Al número tres me costó rechazarlo. La idea de tener mi propio club de fútbol siempre me ha atraído. De tenerlo como propietario y como entrenador. De acuerdo, el posible receptor iba para míster, pero aún no tenía el título. Daba igual, si hubiese optado por una segunda vida en su piel quizá le habría dado tiempo a sacarse el carné de técnico, pero después, al expulsar su memoria para colocar la mía, sus conocimientos recién adquiridos reposarían en un armario y yo sabría tanto de fútbol como cualquier aficionado. Y como tal me sentiría con capacidad (incluso derecho) a dirigir un equipo, a formar su alineación y escoger la táctica a emplear. Desde luego no necesitaría la ciencia que enseñan en la escuela de entrenadores. Y siendo yo el propietario del club, porque dinero no me falta para comprar más de uno, ¿quién iba a discutir mis decisiones? Descarté al número tres más por la posibilidad de que el trasvase de memoria fuese real que porque no lo fuera. Reflexioné sobre mis elucubraciones y casi me espanté contemplándome como un dictador endiosado que hace y deshace a voluntad en una sociedad deportiva, convencido de estar en poder de la verdad, de esperar de los asesores más el aplauso por las opiniones del jefe que un análisis certero de lo que conviene en cada momento. Por otra parte, ya se sabe, los dueños de los clubes de fútbol de la Premier inglesa (no me iba a conformar con algo menos) son sujetos muy universalmente conocidos y perseguidos por un tipo de prensa que escudriña a fondo sus acciones y mete las narices en los cubos de basura más hediondos esperando encontrar el rastro que permita dar la noticia sensacional. Que, casi de la nada, un entrenador, que no había sido nadie importante como jugador, se convirtiese en propietario de un equipo de la primera liga, no podía dejar indiferente ni al periodista más pasivo, ya fuese de investigación o reportero de la actualidad frívola.

De manera que me quedé con el número dos. Empleado de banca. Bueno, si llegaba a ser realmente mi receptor, en poco tiempo podría pasar de chupatintas a director y accionista. También era aficionado a inventar juegos. En el informe se hacía referencia a un par de ellos, los que había patentado. No despertaron mi entusiasmo, pero sí mi curiosidad.

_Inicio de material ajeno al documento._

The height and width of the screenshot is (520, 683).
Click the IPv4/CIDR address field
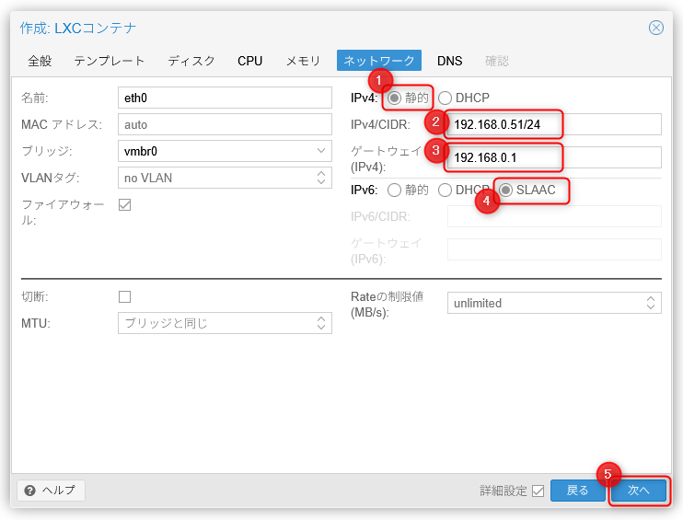pos(552,124)
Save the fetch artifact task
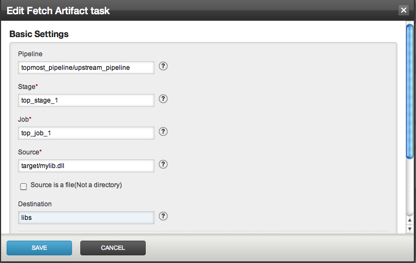Image resolution: width=416 pixels, height=263 pixels. tap(39, 248)
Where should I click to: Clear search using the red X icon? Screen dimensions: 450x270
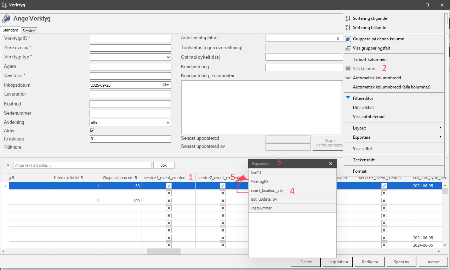8,165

Quiero decir que las explicaciones del dossier por una vez no fueron lo precisas y extensas que sería de desear y no entendí la mecánica de los juegos, pero lo poco que entendí, sin entusiasmarme, no me desagradó y me dejó con ganas de saber más. Desde la óptica de la estafa este sujeto era el que más me convenía por ser el de carácter más débil, el menos espabilado, el que sería más fácil de coger en falta. Se trataba de un tipo con mucha imaginación, pero poco empuje; no era estúpido, pero sí lento de reflejos. Esas características negativas jugaban en su contra en caso de que el trasvase de memoria no fuese un engaño porque, ¿cómo iba a mudarme al cuerpo de un tipo tan apocado? Tanto da, me arriesgaré, me dije al escoger al empleado de banca inventor de juegos intrascendentes.